Paupières plissées, mains calleuses à force de se serrer sur ses lames, la garde pourchassa la menace sans relâche. La nitescence revenue irradiait la clairière lézardée de failles, où de trop nombreuses dépouilles étaient étendues sur ses anfractuosités. Si seulement Yazden ne tirait pas autant sur ses muscles, elle se serait davantage attardée sur cette débâcle. Si seulement Yazden ne consumait pas autant ses poumons, elle aurait accordé un hommage pour ses vies cruellement emportées.
Sa cible se situait à proximité immédiate. Elle ne pouvait céder à l’hésitation.
Yazden plongea sur l’assassin et le plaqua à terre. Sous les orbes scintillants, interrompant le sort d’invisibilité, le coupable se dévoila. Velk Dysmidan étalait un grand sourire, même si son assaillante braquait ses lames vers lui, même si elle canalisait sa rage.
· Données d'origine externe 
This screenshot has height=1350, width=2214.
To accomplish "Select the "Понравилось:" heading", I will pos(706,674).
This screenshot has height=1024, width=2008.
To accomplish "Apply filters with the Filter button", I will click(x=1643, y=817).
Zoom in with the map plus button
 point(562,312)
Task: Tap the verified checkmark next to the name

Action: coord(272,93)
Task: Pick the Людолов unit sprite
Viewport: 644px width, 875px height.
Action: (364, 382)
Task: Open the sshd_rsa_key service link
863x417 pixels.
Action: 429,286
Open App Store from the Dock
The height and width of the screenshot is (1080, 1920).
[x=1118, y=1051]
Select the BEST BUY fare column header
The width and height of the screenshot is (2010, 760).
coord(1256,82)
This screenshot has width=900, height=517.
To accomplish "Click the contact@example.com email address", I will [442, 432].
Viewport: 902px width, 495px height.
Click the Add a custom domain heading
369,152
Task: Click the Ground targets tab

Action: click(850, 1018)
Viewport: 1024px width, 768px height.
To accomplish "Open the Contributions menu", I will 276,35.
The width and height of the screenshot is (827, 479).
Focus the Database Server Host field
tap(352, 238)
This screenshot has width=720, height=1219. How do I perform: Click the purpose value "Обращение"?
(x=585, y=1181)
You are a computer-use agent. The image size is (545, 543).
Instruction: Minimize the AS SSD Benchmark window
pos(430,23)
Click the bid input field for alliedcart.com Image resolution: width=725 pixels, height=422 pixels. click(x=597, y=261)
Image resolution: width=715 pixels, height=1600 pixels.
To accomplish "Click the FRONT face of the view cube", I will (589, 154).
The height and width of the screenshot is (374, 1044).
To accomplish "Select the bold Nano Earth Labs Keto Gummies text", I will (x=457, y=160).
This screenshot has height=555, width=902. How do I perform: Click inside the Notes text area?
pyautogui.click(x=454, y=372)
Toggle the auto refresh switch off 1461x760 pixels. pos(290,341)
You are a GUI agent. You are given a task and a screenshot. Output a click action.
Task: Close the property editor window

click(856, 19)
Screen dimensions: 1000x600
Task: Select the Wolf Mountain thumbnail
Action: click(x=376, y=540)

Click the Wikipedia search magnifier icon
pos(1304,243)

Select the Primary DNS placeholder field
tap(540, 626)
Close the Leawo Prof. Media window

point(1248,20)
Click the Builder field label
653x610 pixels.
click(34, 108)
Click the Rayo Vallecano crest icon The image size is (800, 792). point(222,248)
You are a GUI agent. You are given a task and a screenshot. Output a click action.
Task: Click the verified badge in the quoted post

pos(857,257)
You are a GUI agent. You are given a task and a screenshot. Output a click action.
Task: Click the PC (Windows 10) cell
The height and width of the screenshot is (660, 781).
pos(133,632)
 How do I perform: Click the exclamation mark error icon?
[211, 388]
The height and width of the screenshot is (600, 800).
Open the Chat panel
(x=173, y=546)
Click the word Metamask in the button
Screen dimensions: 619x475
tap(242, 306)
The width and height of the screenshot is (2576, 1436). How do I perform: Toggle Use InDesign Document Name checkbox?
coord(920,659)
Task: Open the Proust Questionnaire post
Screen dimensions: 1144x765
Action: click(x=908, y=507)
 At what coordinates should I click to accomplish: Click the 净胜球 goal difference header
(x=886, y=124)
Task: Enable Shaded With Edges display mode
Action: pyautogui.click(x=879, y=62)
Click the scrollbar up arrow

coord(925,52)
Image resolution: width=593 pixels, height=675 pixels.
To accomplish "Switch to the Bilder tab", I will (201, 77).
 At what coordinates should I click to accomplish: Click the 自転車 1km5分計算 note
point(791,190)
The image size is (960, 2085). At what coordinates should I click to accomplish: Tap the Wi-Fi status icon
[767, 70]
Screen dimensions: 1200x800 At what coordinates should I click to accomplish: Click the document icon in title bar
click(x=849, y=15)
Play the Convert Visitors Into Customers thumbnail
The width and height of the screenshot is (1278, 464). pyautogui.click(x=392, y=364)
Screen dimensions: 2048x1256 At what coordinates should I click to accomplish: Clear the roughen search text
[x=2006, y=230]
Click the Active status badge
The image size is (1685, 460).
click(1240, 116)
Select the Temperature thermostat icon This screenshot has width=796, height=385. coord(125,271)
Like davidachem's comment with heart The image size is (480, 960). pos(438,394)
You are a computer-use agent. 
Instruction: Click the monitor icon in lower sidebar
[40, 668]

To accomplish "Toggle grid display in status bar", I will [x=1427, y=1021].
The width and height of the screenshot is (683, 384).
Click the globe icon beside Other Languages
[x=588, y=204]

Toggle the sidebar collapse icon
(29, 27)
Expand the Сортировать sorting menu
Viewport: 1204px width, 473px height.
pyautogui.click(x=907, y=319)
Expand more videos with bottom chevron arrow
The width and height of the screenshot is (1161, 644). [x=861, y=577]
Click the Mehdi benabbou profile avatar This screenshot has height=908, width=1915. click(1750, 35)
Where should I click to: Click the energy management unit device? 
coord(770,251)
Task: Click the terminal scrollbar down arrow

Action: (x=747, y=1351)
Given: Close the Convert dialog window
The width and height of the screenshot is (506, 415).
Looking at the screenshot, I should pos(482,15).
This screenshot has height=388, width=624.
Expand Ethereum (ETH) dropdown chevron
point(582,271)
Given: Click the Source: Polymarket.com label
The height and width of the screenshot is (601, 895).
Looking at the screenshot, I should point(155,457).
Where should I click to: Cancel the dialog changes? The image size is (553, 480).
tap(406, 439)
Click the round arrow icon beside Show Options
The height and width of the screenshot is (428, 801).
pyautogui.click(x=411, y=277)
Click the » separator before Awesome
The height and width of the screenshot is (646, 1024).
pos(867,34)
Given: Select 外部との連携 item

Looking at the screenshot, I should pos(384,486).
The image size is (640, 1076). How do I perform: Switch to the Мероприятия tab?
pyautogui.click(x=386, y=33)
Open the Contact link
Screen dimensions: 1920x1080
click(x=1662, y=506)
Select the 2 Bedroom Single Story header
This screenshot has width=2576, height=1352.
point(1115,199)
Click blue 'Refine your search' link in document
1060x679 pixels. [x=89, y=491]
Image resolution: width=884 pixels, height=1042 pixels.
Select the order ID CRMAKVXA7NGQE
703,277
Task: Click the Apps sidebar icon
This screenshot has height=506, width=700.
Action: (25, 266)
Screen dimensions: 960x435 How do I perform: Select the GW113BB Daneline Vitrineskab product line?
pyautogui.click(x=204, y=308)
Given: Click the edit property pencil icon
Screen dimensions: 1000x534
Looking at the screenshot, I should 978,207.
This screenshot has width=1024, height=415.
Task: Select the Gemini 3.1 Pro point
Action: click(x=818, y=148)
— Je me repais de ta défaite, se vanta-t-il.
Aussi vives fussent ses armes, elles ne se plantèrent que vers le sol. L’assassin s’était dérobé d’une roulade, paré à détaler de plus belle. Yazden se redressa sur un grognement, ses iris injectés de rouge, ses lames tournoyant autour de ses doigts. Désormais qu’il était à portée, et qu’il avait perdu l’élément de surprise, elle s’estimait capable de l’égorger en un rien de temps.
Velk évita chacun de ses coups.
Succéda une série d’attaques entrecoupées de grognements frustrés. Quand la garde portait une attaque à dextre, l’assassin se mouvait à sénestre en une fraction de secondes. Quand Yazden jaillissait, Velk reculait promptement. Il pivotait, pirouettait, bondissait avec une aisance déconcertante, s’amusait de l’intarissable rage de son opposante. Il y eut beau de rapides mouvements, les lames avaient beau cisailler l’air avec fluidité, Yazden se contenta de le frôler.
Alors Velk croisa ses bras derrière le dos et s’immobilisa à quelques mètres de son adversaire. Cette dernière, entre deux invectives, restait en positions offensive. L’idée qu’il pût échapper à son regard faisait bouillir son sang.
— Une furie vengeresse ? se gaussa Velk. Voilà qui est indigne d’une garde de corps.
— Tu as l’audace de me juger ? s’écria Yazden. Qui es-tu, d’abord ?
— Je pensais que c’était évident. Velk Dysmidan, maître de la guilde des assassins de Parmow Dil.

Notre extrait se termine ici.